__SOURCE TEXT__:
--- Begin ---
Below is Terrys site;

Captive Bred Snakes and Lizards

And here are his prices;

About lightweight aluminium framed cages with clear view black aluminium screen

I think for a Adult Yemen you also need 24x24x48 or bigger, so you're probably looking at the £145 upwards mark to house an adult.

I hope this helps.


----------



## shara ouston (Dec 4, 2007)

thanks so much,
i'll check out the site today. 
Shara


----------



## nathanjupp (Mar 23, 2008)

can i just ask
how easy is it to maintain the tempreture in ne of these mesh cages?


----------



## SimonB (Jan 31, 2008)

In mine, I have the UVB bulb across the top, not that that gives of any heat, I have a 60w bulb and reflector which projects onto the side to create a basking spot which is upto temperature and that leaves the rest of the cage cooler for him to move in and out of.


----------



## obie_1 (Feb 1, 2007)

Im using a terry thatcher cage also.Im running a sixty watt basking bulb in mine keeps hotspot perfect,at the mo im running a portable room radiator to keep the ambients up as there a little to cool in this weather,i imagine in the warmer weather temps will be fine with spot bulb and no radiator.i got one after simons recomendation,as i was looking for an alternative to the flexariums.


----------



## nathanjupp (Mar 23, 2008)

another thing is how do you stop the tempreture dropping so much over night?
--- End ---
__AVAILABLE RECORDS__:
--- Begin ---
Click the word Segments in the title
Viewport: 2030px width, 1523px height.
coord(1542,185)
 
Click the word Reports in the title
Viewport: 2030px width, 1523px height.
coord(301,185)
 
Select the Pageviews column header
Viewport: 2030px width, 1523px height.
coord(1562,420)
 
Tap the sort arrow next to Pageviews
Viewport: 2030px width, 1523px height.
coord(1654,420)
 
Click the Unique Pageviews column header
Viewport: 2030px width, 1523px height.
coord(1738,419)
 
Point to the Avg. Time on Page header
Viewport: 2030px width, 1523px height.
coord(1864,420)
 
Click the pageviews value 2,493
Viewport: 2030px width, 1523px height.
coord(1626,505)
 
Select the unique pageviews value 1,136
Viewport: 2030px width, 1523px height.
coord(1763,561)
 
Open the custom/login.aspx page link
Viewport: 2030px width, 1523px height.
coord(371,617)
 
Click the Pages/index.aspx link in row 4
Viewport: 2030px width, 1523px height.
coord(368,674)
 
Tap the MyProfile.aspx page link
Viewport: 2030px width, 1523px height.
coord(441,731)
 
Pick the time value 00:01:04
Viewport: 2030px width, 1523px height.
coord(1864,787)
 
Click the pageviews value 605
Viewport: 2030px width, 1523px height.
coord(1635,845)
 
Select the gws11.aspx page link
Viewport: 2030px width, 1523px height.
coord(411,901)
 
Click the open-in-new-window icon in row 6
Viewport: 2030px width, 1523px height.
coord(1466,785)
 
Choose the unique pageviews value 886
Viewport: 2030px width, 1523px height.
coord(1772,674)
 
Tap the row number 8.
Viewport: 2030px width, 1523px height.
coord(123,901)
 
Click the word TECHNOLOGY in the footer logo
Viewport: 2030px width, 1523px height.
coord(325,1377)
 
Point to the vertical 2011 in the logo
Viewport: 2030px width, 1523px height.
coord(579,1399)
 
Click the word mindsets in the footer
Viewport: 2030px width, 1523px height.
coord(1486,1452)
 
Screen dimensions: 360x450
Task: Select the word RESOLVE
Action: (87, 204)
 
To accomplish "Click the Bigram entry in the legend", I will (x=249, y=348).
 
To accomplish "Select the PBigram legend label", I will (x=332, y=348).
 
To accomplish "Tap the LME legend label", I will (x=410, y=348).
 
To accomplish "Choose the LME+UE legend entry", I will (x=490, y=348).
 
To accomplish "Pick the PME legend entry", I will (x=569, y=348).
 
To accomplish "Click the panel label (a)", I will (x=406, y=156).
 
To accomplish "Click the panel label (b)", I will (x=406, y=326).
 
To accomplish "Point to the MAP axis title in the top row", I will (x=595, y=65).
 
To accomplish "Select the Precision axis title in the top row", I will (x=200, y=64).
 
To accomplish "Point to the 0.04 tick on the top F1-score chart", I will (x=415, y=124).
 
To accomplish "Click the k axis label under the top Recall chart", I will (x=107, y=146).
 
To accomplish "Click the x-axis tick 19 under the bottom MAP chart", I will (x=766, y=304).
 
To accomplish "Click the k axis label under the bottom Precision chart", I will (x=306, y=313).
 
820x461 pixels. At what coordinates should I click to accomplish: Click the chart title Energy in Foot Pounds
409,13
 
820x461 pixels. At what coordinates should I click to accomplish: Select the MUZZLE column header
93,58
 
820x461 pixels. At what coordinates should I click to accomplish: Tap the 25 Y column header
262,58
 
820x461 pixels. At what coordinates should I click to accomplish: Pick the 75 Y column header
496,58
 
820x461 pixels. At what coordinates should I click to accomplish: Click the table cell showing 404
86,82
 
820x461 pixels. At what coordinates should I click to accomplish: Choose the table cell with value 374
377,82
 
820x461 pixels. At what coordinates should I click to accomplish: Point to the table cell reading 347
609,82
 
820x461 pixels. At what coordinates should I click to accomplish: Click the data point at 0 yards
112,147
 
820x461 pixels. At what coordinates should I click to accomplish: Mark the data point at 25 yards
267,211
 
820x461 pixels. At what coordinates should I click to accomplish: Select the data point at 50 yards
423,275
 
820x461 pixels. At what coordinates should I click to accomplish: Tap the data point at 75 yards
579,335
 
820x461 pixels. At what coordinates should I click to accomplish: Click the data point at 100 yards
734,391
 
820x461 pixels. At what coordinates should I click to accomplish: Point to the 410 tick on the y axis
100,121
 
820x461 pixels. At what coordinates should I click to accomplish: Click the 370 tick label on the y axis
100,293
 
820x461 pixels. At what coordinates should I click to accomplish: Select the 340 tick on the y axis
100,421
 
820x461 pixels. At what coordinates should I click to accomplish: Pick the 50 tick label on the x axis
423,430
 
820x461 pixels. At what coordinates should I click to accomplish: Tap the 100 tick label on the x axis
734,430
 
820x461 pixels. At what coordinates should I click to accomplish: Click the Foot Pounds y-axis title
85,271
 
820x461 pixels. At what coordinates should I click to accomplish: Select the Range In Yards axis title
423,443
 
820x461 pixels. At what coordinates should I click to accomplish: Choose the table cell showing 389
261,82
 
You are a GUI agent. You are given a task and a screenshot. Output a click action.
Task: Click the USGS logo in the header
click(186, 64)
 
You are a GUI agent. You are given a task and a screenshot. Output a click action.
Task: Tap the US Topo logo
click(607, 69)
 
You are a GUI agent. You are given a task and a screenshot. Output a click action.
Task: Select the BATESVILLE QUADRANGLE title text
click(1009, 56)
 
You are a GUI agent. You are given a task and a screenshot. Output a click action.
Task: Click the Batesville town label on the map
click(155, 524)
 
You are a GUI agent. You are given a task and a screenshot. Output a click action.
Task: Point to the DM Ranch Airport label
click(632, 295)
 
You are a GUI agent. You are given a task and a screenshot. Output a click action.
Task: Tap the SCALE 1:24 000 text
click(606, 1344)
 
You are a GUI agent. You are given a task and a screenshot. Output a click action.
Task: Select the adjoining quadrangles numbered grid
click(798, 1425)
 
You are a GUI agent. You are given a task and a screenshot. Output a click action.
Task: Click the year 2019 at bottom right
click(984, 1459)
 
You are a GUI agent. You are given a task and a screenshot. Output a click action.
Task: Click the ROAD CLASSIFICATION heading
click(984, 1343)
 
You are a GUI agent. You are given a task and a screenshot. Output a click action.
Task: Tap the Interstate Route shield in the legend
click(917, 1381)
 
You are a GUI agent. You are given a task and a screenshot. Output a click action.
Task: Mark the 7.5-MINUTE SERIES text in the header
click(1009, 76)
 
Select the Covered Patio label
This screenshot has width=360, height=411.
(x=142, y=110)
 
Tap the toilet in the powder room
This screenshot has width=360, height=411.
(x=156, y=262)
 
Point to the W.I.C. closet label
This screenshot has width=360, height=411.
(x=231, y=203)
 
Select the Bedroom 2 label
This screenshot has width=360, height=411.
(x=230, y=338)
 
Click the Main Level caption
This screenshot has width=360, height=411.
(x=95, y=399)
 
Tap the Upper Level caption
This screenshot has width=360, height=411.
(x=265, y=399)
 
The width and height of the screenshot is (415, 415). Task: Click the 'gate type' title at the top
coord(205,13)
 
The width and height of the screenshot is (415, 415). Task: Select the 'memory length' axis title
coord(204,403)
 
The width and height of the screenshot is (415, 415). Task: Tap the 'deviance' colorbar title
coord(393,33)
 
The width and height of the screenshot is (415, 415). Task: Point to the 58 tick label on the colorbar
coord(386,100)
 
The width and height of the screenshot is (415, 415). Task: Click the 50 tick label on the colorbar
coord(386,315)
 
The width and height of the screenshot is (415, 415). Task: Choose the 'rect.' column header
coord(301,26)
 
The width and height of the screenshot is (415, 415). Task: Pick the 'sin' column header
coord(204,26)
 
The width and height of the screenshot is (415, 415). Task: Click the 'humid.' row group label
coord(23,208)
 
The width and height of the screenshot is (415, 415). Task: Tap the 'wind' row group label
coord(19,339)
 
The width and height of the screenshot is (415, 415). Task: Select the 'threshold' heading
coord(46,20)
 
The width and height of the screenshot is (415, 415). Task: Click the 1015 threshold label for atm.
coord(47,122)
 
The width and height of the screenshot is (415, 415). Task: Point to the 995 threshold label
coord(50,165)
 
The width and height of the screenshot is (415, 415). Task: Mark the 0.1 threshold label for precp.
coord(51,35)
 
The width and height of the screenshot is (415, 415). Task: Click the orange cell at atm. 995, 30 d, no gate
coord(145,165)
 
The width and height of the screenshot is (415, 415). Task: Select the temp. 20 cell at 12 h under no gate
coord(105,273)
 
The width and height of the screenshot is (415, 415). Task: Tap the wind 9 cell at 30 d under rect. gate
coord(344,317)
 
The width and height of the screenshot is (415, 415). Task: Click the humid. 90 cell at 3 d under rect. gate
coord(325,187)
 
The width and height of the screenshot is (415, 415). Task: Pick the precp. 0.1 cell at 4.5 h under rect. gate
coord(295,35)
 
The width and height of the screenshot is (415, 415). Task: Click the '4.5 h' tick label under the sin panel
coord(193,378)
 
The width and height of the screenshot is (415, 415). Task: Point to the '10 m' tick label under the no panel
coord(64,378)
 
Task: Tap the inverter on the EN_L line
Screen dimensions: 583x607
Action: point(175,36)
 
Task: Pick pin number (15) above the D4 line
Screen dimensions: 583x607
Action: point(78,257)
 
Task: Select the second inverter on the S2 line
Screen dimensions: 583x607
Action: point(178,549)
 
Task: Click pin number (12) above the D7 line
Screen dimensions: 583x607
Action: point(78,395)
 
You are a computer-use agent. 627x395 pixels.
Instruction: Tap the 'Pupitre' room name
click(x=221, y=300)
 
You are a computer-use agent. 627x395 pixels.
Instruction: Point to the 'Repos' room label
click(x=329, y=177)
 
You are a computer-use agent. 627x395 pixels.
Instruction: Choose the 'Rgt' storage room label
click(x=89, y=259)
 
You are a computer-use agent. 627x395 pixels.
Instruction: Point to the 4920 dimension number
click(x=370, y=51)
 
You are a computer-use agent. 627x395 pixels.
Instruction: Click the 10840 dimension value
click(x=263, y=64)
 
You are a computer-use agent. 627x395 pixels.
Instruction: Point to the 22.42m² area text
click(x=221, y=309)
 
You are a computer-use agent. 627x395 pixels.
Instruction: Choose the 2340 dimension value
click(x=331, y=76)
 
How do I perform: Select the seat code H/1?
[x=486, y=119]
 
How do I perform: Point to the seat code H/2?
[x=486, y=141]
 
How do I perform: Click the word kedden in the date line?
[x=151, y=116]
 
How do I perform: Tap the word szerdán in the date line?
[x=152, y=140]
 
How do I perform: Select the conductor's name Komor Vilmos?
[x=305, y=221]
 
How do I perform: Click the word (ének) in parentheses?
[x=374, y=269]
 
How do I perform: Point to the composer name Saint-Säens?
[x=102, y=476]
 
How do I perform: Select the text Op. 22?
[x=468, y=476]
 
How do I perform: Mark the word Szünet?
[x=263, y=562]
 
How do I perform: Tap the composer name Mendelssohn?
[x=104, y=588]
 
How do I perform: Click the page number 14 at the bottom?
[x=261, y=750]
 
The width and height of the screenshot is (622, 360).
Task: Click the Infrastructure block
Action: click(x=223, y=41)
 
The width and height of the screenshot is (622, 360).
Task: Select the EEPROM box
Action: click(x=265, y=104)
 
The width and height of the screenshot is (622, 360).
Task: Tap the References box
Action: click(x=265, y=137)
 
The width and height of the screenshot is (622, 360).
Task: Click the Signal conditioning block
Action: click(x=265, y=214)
--- End ---
__GOALS__:
1. Put the entries from the first line through the line containing "coord(325,1377)" into a JSON list of strings, one string per line, with blank lines omitted.
2. Continue the forum thread about mesh reptile cages from where it stops.

__PER-TASK OUTPUTS__:
1.
[
  "Click the word Segments in the title",
  "Viewport: 2030px width, 1523px height.",
  "coord(1542,185)",
  "Click the word Reports in the title",
  "Viewport: 2030px width, 1523px height.",
  "coord(301,185)",
  "Select the Pageviews column header",
  "Viewport: 2030px width, 1523px height.",
  "coord(1562,420)",
  "Tap the sort arrow next to Pageviews",
  "Viewport: 2030px width, 1523px height.",
  "coord(1654,420)",
  "Click the Unique Pageviews column header",
  "Viewport: 2030px width, 1523px height.",
  "coord(1738,419)",
  "Point to the Avg. Time on Page header",
  "Viewport: 2030px width, 1523px height.",
  "coord(1864,420)",
  "Click the pageviews value 2,493",
  "Viewport: 2030px width, 1523px height.",
  "coord(1626,505)",
  "Select the unique pageviews value 1,136",
  "Viewport: 2030px width, 1523px height.",
  "coord(1763,561)",
  "Open the custom/login.aspx page link",
  "Viewport: 2030px width, 1523px height.",
  "coord(371,617)",
  "Click the Pages/index.aspx link in row 4",
  "Viewport: 2030px width, 1523px height.",
  "coord(368,674)",
  "Tap the MyProfile.aspx page link",
  "Viewport: 2030px width, 1523px height.",
  "coord(441,731)",
  "Pick the time value 00:01:04",
  "Viewport: 2030px width, 1523px height.",
  "coord(1864,787)",
  "Click the pageviews value 605",
  "Viewport: 2030px width, 1523px height.",
  "coord(1635,845)",
  "Select the gws11.aspx page link",
  "Viewport: 2030px width, 1523px height.",
  "coord(411,901)",
  "Click the open-in-new-window icon in row 6",
  "Viewport: 2030px width, 1523px height.",
  "coord(1466,785)",
  "Choose the unique pageviews value 886",
  "Viewport: 2030px width, 1523px height.",
  "coord(1772,674)",
  "Tap the row number 8.",
  "Viewport: 2030px width, 1523px height.",
  "coord(123,901)",
  "Click the word TECHNOLOGY in the footer logo",
  "Viewport: 2030px width, 1523px height.",
  "coord(325,1377)"
]

2.
----------



## Moshpitviper (Oct 21, 2005)

nathanjupp said:


> another thing is how do you stop the tempreture dropping so much over night?


Why would you want to keep the heat up at night? bloody cold in yemen at night i can tell ya.


----------



## SimonB (Jan 31, 2008)

At night it is fine to have no heat source at all unless it starts to get particularly cold


----------



## tomswel1 (Oct 11, 2006)

paulskin said:


> thats not a bad price but as i didnt hear back ive gone for building my yemans one.bear in mind that panthers need quite high humidity not sure how easy this is to retain in a mesh viv.but yeah the 24x24x48 will be fine as for a yemen i dont think they differ much in size.if you see 'SimonB' around on here ask him for some pics he has one with a cham setup.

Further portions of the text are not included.